** Input data **
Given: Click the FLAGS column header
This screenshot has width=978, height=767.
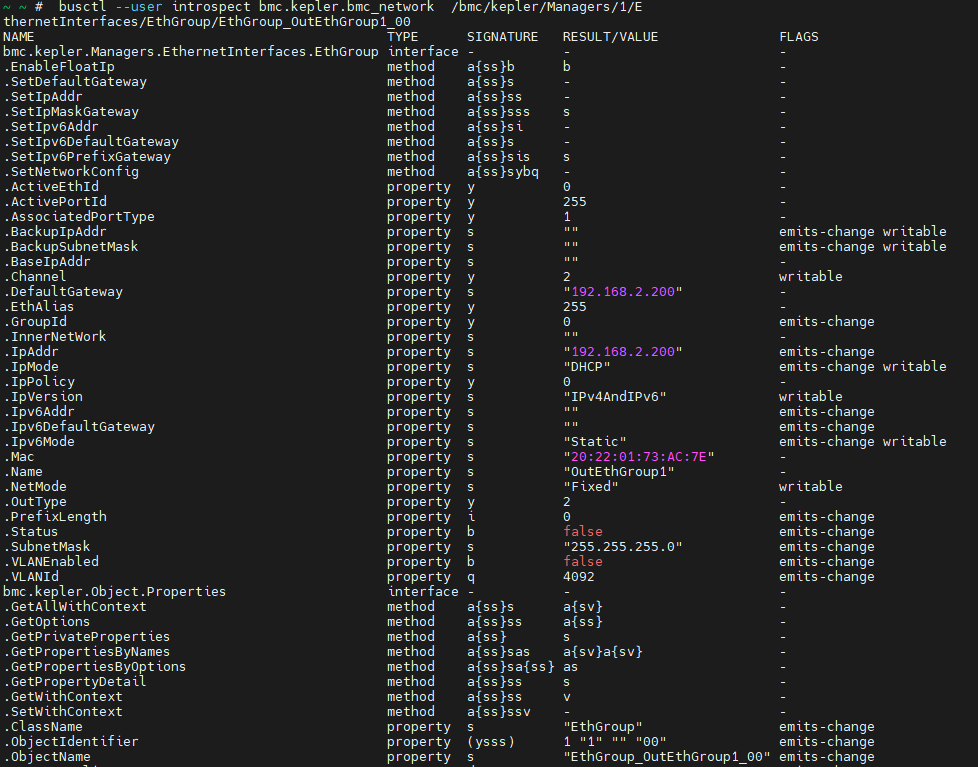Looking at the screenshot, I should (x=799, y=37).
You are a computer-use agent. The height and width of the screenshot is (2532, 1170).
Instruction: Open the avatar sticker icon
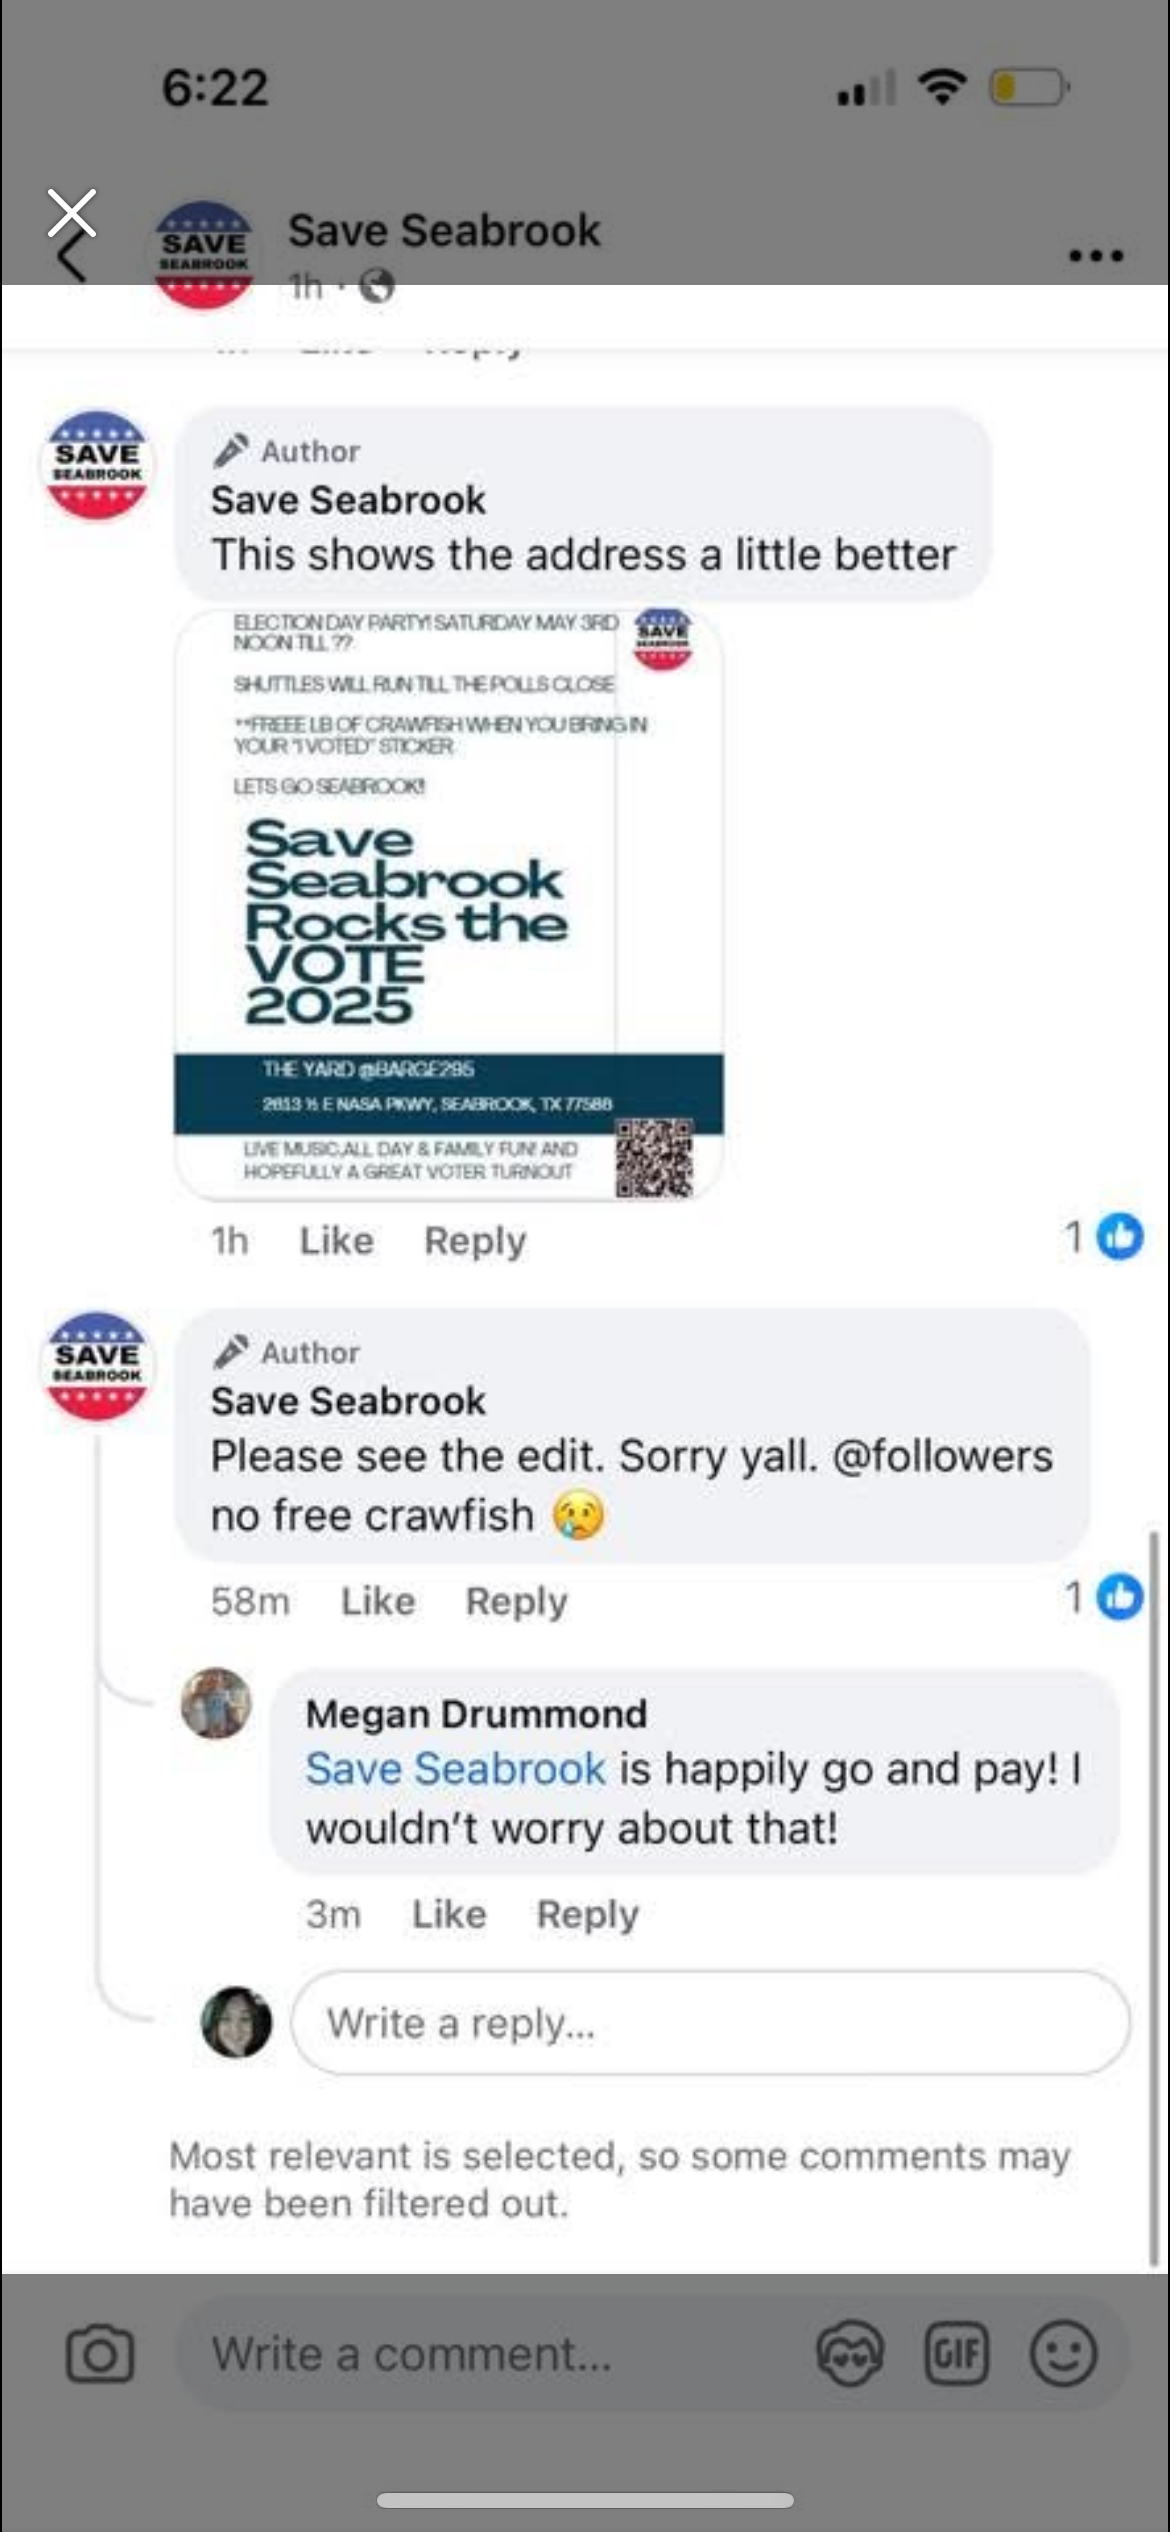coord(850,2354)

==

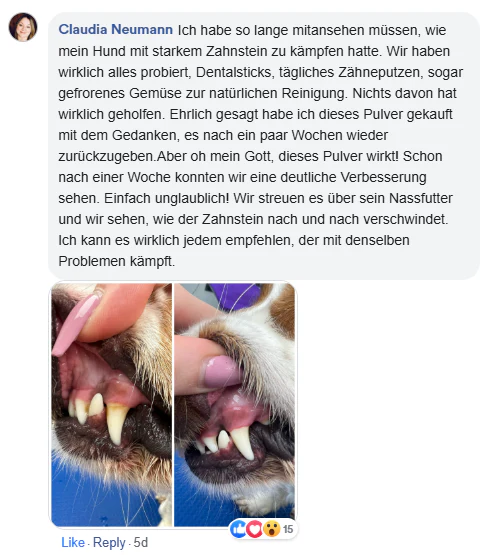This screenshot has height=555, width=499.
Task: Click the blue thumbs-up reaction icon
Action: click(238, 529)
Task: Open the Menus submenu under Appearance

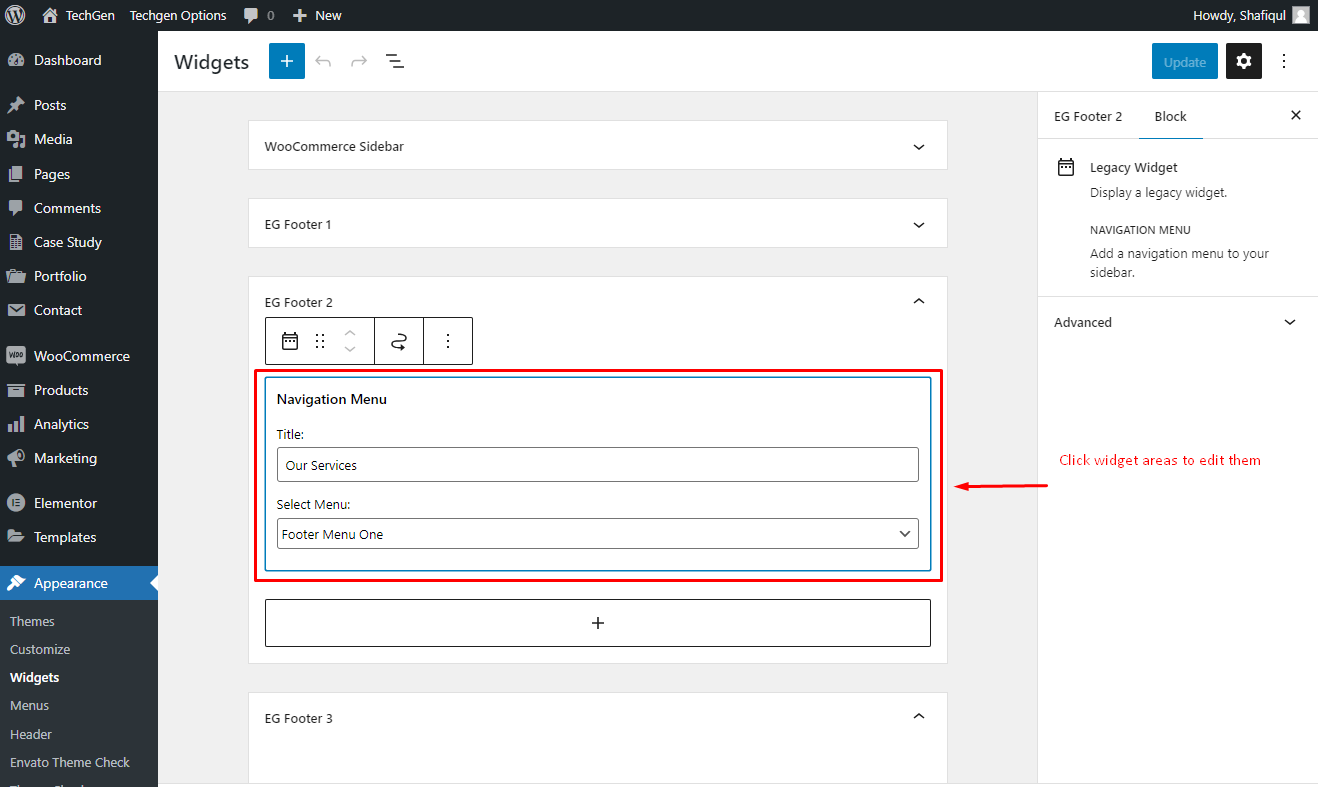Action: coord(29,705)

--

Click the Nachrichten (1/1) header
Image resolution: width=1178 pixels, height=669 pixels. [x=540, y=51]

** Challenge **
Quote the material from the line containing "Given: Click the FLAGS column header" through the line containing "coord(850,2354)", both included, leaving out the pictures.

** Answer to the task **
Given: Click the FLAGS column header
This screenshot has width=978, height=767.
Looking at the screenshot, I should (x=799, y=37).
You are a computer-use agent. The height and width of the screenshot is (2532, 1170).
Instruction: Open the avatar sticker icon
coord(850,2354)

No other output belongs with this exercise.